- Required work -
Nothing outside the stretch is wanted. Repeat exactly the lines of the listing below from the one that contains "Task: Select the kiwi slices art print" through the one that contains "has width=980, height=509.", both ends included.

%%

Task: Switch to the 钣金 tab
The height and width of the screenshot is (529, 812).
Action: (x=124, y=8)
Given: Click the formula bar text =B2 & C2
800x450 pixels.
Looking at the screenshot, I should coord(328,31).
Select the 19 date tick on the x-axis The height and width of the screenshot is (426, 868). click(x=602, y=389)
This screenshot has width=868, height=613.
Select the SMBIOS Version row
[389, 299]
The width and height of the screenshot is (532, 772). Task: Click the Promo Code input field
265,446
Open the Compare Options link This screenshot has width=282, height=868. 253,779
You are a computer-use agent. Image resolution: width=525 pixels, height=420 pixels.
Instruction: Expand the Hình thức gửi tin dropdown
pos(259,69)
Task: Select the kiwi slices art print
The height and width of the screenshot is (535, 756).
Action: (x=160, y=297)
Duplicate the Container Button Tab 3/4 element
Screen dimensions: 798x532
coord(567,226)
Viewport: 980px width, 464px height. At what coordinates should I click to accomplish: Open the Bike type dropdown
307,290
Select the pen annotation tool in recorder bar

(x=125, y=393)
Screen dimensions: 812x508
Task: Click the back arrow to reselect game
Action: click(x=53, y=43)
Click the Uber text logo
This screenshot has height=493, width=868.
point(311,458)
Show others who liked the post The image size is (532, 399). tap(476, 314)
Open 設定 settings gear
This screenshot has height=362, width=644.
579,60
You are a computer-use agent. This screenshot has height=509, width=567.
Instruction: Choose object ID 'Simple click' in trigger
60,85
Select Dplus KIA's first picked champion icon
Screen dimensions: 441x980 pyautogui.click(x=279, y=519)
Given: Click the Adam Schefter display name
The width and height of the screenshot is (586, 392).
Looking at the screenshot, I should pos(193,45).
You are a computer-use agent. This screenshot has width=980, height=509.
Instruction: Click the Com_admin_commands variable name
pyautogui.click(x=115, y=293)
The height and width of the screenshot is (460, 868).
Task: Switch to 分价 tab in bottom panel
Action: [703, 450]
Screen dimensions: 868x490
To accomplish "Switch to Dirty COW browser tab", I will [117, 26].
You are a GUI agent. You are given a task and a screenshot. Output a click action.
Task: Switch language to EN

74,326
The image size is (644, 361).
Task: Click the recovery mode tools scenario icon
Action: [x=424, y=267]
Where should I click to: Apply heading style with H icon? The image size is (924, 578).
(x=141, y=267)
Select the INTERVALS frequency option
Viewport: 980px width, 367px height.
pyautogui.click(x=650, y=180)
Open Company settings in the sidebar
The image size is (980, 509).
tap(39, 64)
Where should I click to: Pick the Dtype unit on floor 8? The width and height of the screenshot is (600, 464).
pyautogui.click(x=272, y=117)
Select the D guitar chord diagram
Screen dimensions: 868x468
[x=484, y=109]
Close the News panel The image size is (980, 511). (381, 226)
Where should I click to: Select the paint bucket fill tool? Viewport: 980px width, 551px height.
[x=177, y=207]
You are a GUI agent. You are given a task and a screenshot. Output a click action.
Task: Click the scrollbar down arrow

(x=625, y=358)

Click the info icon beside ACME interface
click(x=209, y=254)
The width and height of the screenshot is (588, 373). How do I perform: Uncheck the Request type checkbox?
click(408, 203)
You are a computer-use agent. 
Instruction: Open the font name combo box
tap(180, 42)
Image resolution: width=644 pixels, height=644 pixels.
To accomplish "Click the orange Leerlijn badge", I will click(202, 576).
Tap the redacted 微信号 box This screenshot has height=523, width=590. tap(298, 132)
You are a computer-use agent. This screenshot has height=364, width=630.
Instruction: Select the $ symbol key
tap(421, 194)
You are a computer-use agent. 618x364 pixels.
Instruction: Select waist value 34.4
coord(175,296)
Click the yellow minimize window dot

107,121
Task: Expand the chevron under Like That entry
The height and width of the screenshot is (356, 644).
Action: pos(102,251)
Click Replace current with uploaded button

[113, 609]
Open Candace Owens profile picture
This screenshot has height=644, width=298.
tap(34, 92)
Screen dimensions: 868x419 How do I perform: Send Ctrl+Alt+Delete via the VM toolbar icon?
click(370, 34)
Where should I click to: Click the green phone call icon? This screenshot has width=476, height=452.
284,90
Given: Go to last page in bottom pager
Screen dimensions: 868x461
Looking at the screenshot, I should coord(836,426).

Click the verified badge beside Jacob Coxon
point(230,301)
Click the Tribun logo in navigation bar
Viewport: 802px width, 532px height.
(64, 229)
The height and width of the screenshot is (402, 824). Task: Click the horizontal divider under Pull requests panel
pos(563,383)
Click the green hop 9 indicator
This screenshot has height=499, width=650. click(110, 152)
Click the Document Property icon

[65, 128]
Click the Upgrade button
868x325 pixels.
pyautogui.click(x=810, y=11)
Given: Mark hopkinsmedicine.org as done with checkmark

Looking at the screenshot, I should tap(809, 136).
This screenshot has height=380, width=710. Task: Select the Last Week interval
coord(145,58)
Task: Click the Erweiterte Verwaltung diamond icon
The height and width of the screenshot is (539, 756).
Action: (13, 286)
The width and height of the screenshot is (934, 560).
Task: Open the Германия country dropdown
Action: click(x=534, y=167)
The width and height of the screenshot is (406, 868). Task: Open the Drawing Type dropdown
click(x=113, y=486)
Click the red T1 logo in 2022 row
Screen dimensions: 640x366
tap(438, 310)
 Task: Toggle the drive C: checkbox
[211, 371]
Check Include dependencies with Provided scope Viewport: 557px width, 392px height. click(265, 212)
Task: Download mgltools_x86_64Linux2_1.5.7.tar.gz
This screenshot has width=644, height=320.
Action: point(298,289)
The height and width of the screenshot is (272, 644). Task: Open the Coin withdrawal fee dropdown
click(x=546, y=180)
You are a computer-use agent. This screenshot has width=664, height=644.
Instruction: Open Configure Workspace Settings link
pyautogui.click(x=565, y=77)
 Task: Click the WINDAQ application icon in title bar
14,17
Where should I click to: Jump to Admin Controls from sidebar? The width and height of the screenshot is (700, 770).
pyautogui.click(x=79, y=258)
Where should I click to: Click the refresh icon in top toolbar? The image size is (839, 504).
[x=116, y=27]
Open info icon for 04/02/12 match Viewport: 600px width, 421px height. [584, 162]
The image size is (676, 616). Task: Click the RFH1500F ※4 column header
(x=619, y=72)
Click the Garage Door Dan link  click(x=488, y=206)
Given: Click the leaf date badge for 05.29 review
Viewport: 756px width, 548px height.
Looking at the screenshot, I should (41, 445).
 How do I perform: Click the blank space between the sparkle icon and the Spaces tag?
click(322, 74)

%%

- Reply -
Task: Select the kiwi slices art print
The height and width of the screenshot is (535, 756).
Action: (x=160, y=297)
Duplicate the Container Button Tab 3/4 element
Screen dimensions: 798x532
coord(567,226)
Viewport: 980px width, 464px height. At what coordinates should I click to accomplish: Open the Bike type dropdown
307,290
Select the pen annotation tool in recorder bar

(x=125, y=393)
Screen dimensions: 812x508
Task: Click the back arrow to reselect game
Action: click(x=53, y=43)
Click the Uber text logo
This screenshot has height=493, width=868.
point(311,458)
Show others who liked the post The image size is (532, 399). tap(476, 314)
Open 設定 settings gear
This screenshot has height=362, width=644.
579,60
You are a computer-use agent. This screenshot has height=509, width=567.
Instruction: Choose object ID 'Simple click' in trigger
60,85
Select Dplus KIA's first picked champion icon
Screen dimensions: 441x980 pyautogui.click(x=279, y=519)
Given: Click the Adam Schefter display name
The width and height of the screenshot is (586, 392).
Looking at the screenshot, I should pos(193,45).
You are a computer-use agent. This screenshot has width=980, height=509.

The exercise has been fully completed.